< 1 Kronieken 20 >

1 Bij de jaarwisseling, de tijd, waarop de koningen gewoonlijk te velde trekken, bracht Joab de legermacht in het veld. Hij verwoestte het land der Ammonieten, rukte op, en sloeg het beleg rond Rabba; David zelf was echter in Jerusalem achtergebleven. Toen Joab Rabba veroverd en met de grond gelijk had gemaakt,
ויהי לעת תשובת השנה לעת צאת המלכים וינהג יואב את חיל הצבא וישחת את ארץ בני עמון ויבא ויצר את רבה ודויד ישב בירושלם ויך יואב את רבה ויהרסה׃
2 nam David Milkom de kroon van het hoofd, die een talent aan goud woog, en waarin een kostbare steen zat, en droeg hem voortaan zelf; bovendien sleepte hij een ontzaglijke buit uit de stad.
ויקח דויד את עטרת מלכם מעל ראשו וימצאה משקל ככר זהב ובה אבן יקרה ותהי על ראש דויד ושלל העיר הוציא הרבה מאד׃
3 Ook haar burgers voerde hij weg; hij gebruikte ze aan de zaag, de ijzeren houwelen en de bijlen. Zo deed David met alle steden der Ammonieten. Daarna keerde David met heel het leger naar Jerusalem terug.
ואת העם אשר בה הוציא וישר במגרה ובחריצי הברזל ובמגרות וכן יעשה דויד לכל ערי בני עמון וישב דויד וכל העם ירושלם׃
4 Later kwam het in Gézer tot een gevecht met de Filistijnen. Bij die gelegenheid versloeg Sibbekai, de Choesjatiet, een zekeren Sipai, die tot de Refaïeten behoorde. Zo werden ze onderworpen.
ויהי אחריכן ותעמד מלחמה בגזר עם פלשתים אז הכה סבכי החשתי את ספי מילדי הרפאים ויכנעו׃
5 Toen de strijd met de Filistijnen weer losbarstte, versloeg Elchanan, de zoon van Jaïr, een zekeren Lachmi, een broer van Goliat uit Gat, ofschoon de schacht van zijn lans gelijk een weversboom was.
ותהי עוד מלחמה את פלשתים ויך אלחנן בן יעור את לחמי אחי גלית הגתי ועץ חניתו כמנור ארגים׃
6 En toen er weer oorlog uitbrak in Gat, was er een reus, die zes vingers en zes tenen had, in het geheel dus vier en twintig. Ook hij behoorde tot de Refaïeten.
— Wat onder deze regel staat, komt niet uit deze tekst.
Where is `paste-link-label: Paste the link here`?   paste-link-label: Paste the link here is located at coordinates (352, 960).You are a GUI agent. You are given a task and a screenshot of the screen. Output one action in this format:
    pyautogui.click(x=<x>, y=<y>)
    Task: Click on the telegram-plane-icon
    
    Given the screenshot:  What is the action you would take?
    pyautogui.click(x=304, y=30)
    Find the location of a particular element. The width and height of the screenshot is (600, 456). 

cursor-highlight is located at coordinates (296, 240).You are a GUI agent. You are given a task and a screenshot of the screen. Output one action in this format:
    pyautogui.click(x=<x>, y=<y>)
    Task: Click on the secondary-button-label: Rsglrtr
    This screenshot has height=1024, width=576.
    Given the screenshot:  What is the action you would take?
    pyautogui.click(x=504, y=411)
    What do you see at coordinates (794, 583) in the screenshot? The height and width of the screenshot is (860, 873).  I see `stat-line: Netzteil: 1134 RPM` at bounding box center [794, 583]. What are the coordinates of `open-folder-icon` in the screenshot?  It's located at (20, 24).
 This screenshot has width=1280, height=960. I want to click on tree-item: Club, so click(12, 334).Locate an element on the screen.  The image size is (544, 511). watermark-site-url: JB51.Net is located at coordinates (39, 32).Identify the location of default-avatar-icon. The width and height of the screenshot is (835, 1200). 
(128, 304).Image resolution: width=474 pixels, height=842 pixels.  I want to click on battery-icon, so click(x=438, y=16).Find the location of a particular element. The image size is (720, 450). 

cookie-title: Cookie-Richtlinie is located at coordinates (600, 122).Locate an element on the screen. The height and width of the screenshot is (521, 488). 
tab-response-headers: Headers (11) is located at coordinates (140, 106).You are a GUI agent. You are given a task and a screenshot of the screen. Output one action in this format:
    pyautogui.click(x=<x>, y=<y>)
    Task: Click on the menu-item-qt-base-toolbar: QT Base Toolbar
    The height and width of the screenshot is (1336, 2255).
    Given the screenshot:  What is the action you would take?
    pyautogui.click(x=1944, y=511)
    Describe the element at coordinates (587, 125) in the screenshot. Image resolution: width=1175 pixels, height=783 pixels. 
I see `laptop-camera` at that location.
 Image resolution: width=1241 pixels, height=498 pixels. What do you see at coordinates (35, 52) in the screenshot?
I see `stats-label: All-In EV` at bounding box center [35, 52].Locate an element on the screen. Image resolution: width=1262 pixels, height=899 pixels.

ותהי עוד מלחמה בגת ויהי איש מדה ואצבעתיו שש ושש עשרים וארבע וגם הוא נולד להרפא׃
7 Toen hij Israël uitlachte, sloeg Jehonatan, de zoon van Sjimi, den broer van David, hem neer.
ויחרף את ישראל ויכהו יהונתן בן שמעא אחי דויד׃
8 Deze waren allen Refaïeten; zij vielen door de hand van David en zijn manschappen.